Claudio de Lima

"Passo e fico, como o Universo" O Guardador de Rebanhos - Fernando Pessoa

Textos

O onibus
Era um dessas manhãs cinzentas em que não sabemos se chove ou se fará sol.
Por volta dos anos 80. Como sempre, estava atrasado para o trabalho, fruto de uma noite custa de sono.
Cá entre nós, pontualidade não era meu forte.
Naquela época, levava tarefas para casa, relatórios e relatórios... Hoje isto soaria absurdo.
Mais absurdo ainda foi perder o ônibus, aquele ônibus vermelho, há precisos cinco metros do ponto. Jamais havia acontecido aquilo. Fiquei vermelho... como o ônibus...de raiva gritei, assobiei, xinguei e nada.
Inútil, garanto que se fosse uma gostosa teria parado na hora, mesmo fora do ponto.
Aí fiquei apavorado e realmente me dei conta do tamanho do meu atraso.

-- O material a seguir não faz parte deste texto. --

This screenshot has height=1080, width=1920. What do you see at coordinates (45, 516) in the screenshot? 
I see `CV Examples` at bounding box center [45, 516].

Perder aquele ônibus significava perder a reunião com o chefe, significava ouvir merda, pior poderia significar literalmente ficar na merda, ou seja, sem emprego.

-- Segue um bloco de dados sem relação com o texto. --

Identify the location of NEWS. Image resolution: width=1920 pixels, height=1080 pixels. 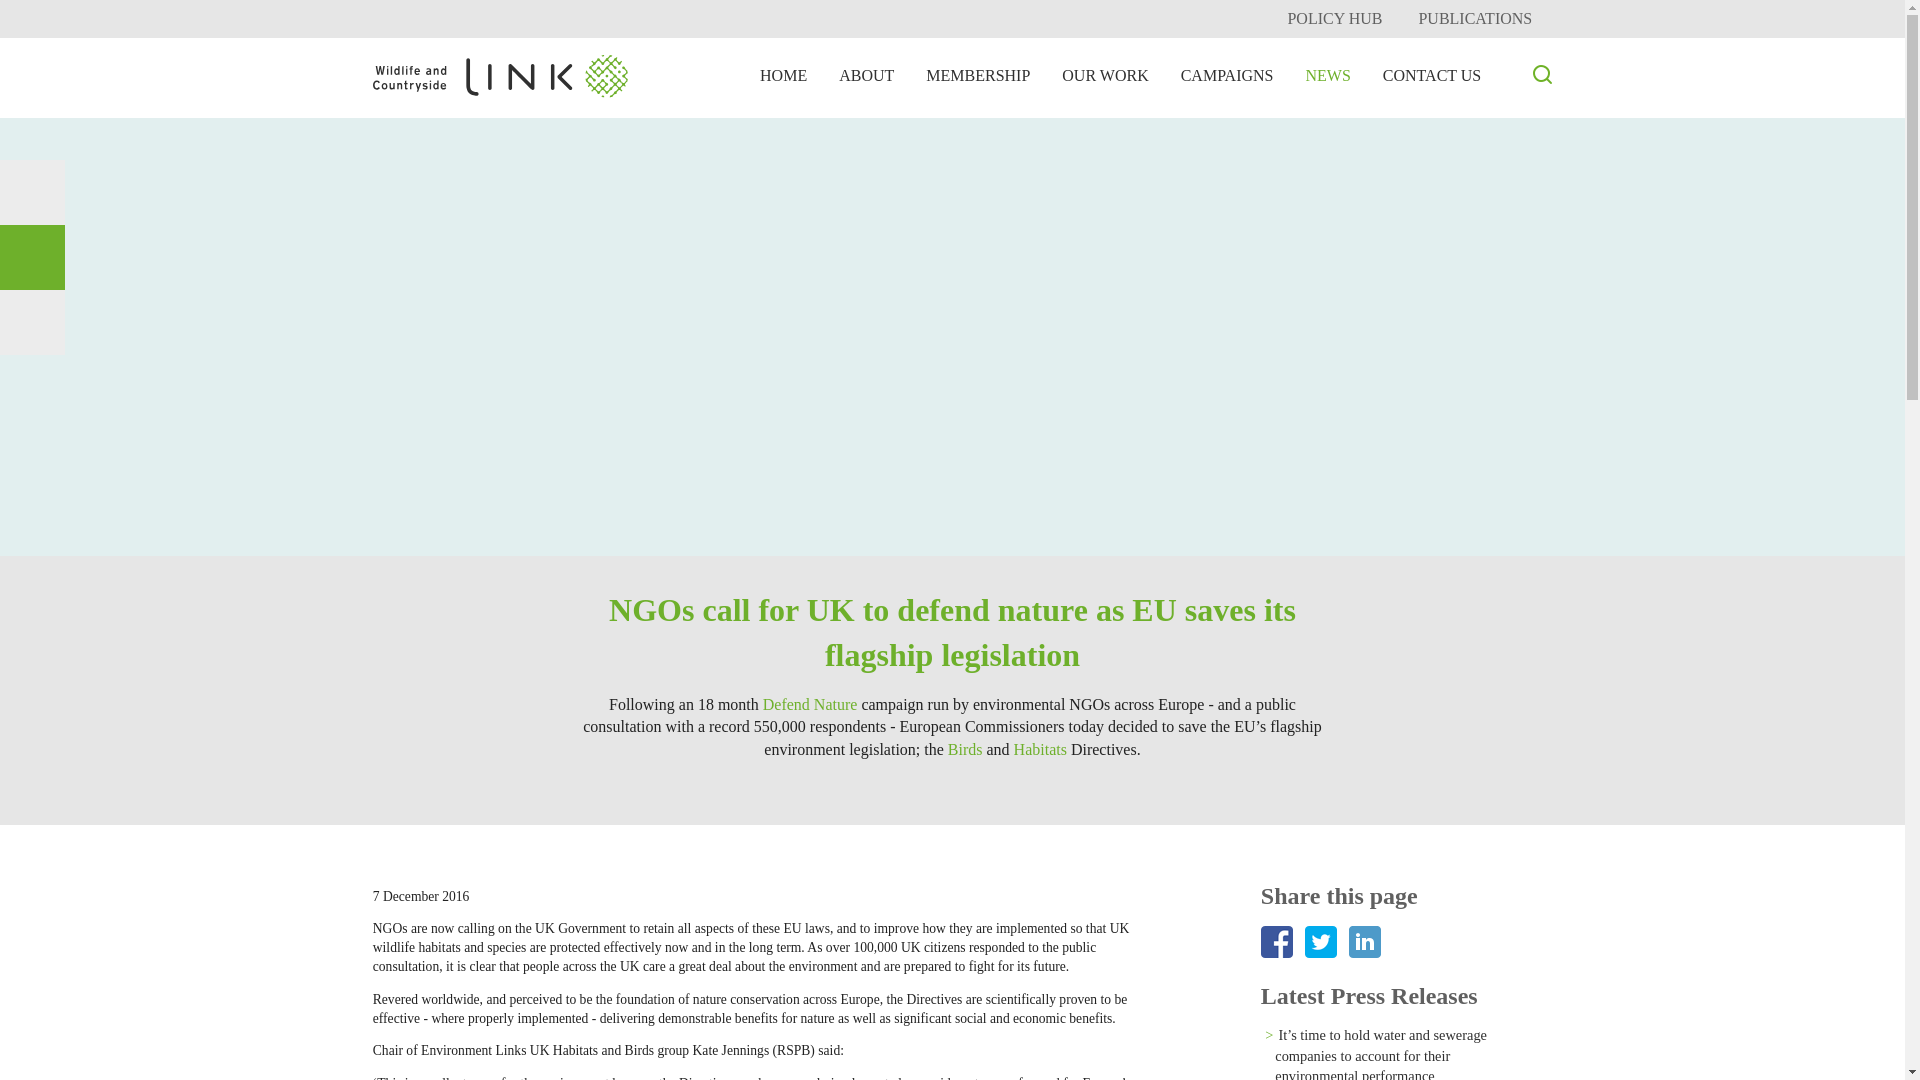
(1326, 76).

Ainda não existia celular, cassar um orelhão na altura do campeonato poderia me levar a perder o próximo ônibus e táxi, nem pensar, a grana sempre curta.
Sequer surgia uma idéia... Pior, tentei tranqüilizar-me, acalmar minha mente, mas a imagem da inútil corrida atrás do ônibus me perseguia.
Daí que já estava arquitetando uma desculpa para meu chefe, quando outro ônibus apontou na esquina.
Para não correr risco de perdê-lo, apressado para pará-lo, quase fui atropelado. Só me faltava essa...
Azar, ele estava apinhado de gente, lotado até a escada! Preço por viver em São Paulo... baita preço alto.
Acho que minha habilidade de bom vendedor ajudou-me a negociar com sucesso o último degrau.
- Por favor... um passinho aí pessoal!
E foi só um passinho mesmo. Devia ter pedido mais que isto.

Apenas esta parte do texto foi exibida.